5. Demonstrate each key issue

This advice I learned on the ground floor at the UCLA Biomedical Library reference desk.  Students, nurses, patients, etc. would come to the desk asking how to use the library databases.  The most effective way for them to learn how to use the databases wasn’t just telling them, but actually demonstrating it to them. In fact, it was best if you could hand the keyboard to them, and have them drive themselves.  In an usability findings presenation, you really want to re-create the issues that participants had during the session.  Stakeholders tend to be quite visual, and greatly benefit if you show them what you mean.  Take full screen shots, and simulate the experience of using the technology using basic animations such as fading in.  This seems to be the best way to re-tell the story, and have your findings really sink in with stakeholders.

6. Keep track of your effectiveness

“Always include a way to assess your outcomes. Otherwise you will have no idea if your learners have attained them.” Joan Kaplowitz

In the world of UX Research, the best way to assess your outcomes is to keep track of which issues are on the plan to getting fixed, and which ones have not been fixed. You can keep track of these in an Excel spreadsheet on your own, but the best is to have your issues make it to the product roadmap.  You want to see your usability issues turn into “user stories” if you are working with Agile teams, or possibly the roadmap, bug fixes, or “change requests” if you are working in a waterfall environment. However your organization keeps track of changes that need to be made to the system, do what you can to make sure usability issues are represented there.

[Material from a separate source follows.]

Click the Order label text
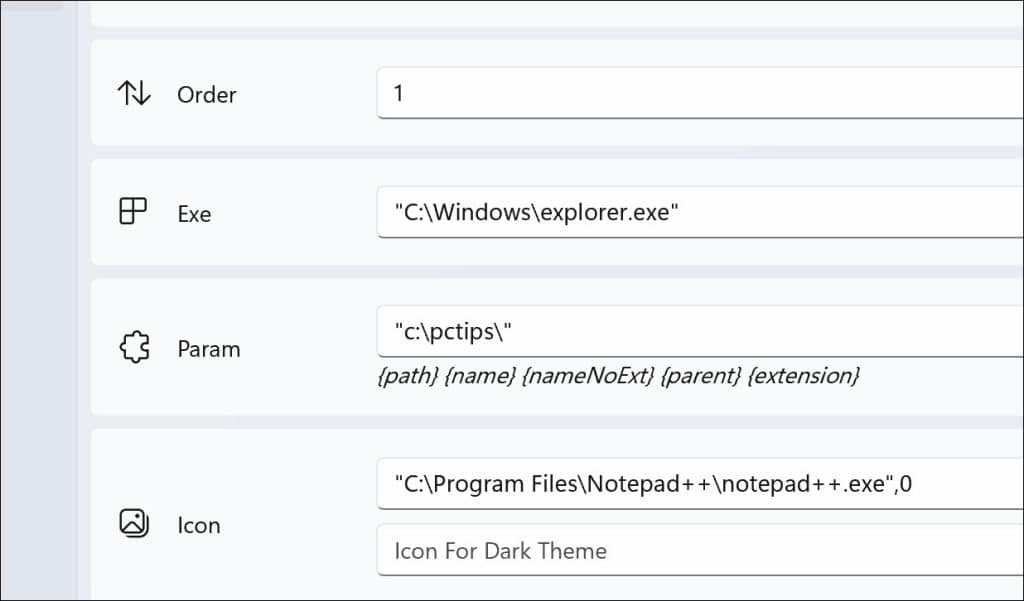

7. Take a multi-format approach

“Use handouts, web pages, and pre and post activities to extend your contact time with your learners. Offer ways for learners to keep the conversation going after instruction is completed — through email, blogs etc.” Joan Kaplowitz

A PowerPoint presentation is a great way to walk through usability findings.  However, you don’t want to only deliver a slide deck. In addition to your presentation, you will want to give a “hand out” to your key stakeholders, the people who need a “check list” of things to address.  Don’t rely on them taking their own notes during the presentation, give them a list that they can easily make notes to.  You don’t need to pass this out to everyone, just to your 1 or 2 key stakeholders. Also, I’ve seen a follow up email work really well, with a link to your presentation, to the recording of the discussion, and a couple bullets that summarize the key takeaways.  Inviting users to continue the conversation using wiki pages is a great way to keep them engaged, and continue with next steps.

So there you have it. This is my very best advice on how to present usability findings so that it inspires your stakeholders to take action. Many of the information literacy principles listed here apply to basing design decisions on evidence.   How do you communicate your usability issues?